Amazon S3 provides flexibility for scaling storage. With Amazon 3 users are charged for storage used, there are no termination costs or upfront fees. However, unlike Azure, Amazon S3 does not offer multi-regional storage. S3 does use a middle tier class between archival and standard storage.

Google Cloud provides a combination of the storage class options that Azure and Amazon S3 have. Google cloud tends to be more scalable than the other two. Google offers multi-regional and regional possibilities and a mid-range option.

Integration
Before the cloud, organization application integration was an intricate process that demanded time and resources. With Cloud based Single Sign On, RestAPI, and connectors, cloud integration has adopted a completely new model.

When considering cloud platforms, users should assess the functionalities and Application Programming Interface (API) offered by the cloud provider. The volume of APIs that AWS offers is considerable, but Azure offers multiple tools to help developers customize the integration points.

Security
Today, cloud security is paramount as many companies store sensitive data in the cloud. Most of the leading cloud providers address this issue in their own way. What is important is how organizations put these securities and data backup policies into practice and how they fit in with their organizational requirements.

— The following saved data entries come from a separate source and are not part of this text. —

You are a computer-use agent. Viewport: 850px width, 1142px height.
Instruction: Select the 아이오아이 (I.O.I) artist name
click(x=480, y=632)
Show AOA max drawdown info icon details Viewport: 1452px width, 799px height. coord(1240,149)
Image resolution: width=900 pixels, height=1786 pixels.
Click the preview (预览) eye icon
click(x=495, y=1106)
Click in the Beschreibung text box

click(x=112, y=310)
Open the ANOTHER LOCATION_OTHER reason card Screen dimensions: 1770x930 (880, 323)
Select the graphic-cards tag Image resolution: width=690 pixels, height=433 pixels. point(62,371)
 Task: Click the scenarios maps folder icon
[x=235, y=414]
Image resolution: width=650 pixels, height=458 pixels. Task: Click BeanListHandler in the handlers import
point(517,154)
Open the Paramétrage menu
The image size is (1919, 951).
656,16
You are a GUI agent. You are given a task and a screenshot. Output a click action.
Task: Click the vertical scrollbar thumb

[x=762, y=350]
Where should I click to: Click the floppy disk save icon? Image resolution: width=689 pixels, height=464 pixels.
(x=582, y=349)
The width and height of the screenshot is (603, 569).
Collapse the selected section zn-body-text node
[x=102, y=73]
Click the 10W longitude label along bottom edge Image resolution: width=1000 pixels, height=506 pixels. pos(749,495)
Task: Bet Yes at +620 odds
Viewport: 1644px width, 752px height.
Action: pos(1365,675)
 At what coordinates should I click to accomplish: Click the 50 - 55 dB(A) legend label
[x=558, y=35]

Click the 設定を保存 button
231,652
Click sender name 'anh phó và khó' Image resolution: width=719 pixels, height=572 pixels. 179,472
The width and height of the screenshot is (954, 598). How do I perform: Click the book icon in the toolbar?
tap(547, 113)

Azure’s model, uses a tiered method. This approach makes sure that organizations can configure security policies for all parts of the Azure cloud stack. Amazon adopts a marginally different approach. Amazon VPC has built-in network firewalls and AWS has web application firewall capabilities. These capabilities make sure that organizations can easily configure private networks. Google cloud platforms provide users with security by making use of features like Security Key Enforcement Cloud Identity and Access Management (IAM) and Cloud Identity-Aware Proxy.

Cloud configuration
An organization can use the cloud to streamline its infrastructure management, saving time and money. Nearly all cloud providers like AWS, Azure, and Google Cloud, provide a solid infrastructure for cloud transactions and deployment, however, the way they deliver and deploy these services differs.

Users can configure accounts in motion with AWS. Comparatively, Azure uses large scale deployment of Microsoft Technology stack. Google lacks an edge in this area, because of its late entry and a relatively small presence in the business market. In relation to platform capabilities, Google Cloud lacks functionality, when compared to AWS, in areas such as email, workflow and notification services.

Pros and Cons of AWS, Microsoft Azure, and Google Cloud

AWS
Users can upscale the size of AWS with their service and configure it according to their needs. However, AWS tends to overlook the importance of hybrid clouds. AWS has shifted away from on-premises clouds, choosing to manage their cloud services within their data centers. This may limit the amount of control a user can have over their cloud storage environment.

Microsoft Azure

The connection between Azure and IT applications like Active Directory and Windows Servers has made Microsoft Azure a user-friendly option. Users who wish to store data from one of these programs may opt for Azure backup. However, if users want to use programs other than Active Directory or Windows Server then Azure may not be suitable.

Google Cloud

Features like the BigQuery analytics engine make this product appealing. Perhaps the top advantage of Google Cloud is its use of machine learning. Google Cloud has one of the largest resources of data: Google Chrome searches. This data will likely pave the way for services that will enhance the profile of Google Cloud.

Conclusion

A disaster can happen at any time, affecting the smooth running of your business and the delivery of your software application to your customers. Disasters include natural disaster, an outage in your network or a bug in your code. Whatever the cause, if your system is down your business can be stopped in its tracks, resulting in lost customers, time and revenue.

Having a disaster recovery plan in place is a basic requirement. Conventional disaster recovery methods are costly and time-consuming. However, with cloud computing, developing the required backup infrastructure to ensure a speedy and effective recovery is simple and economical.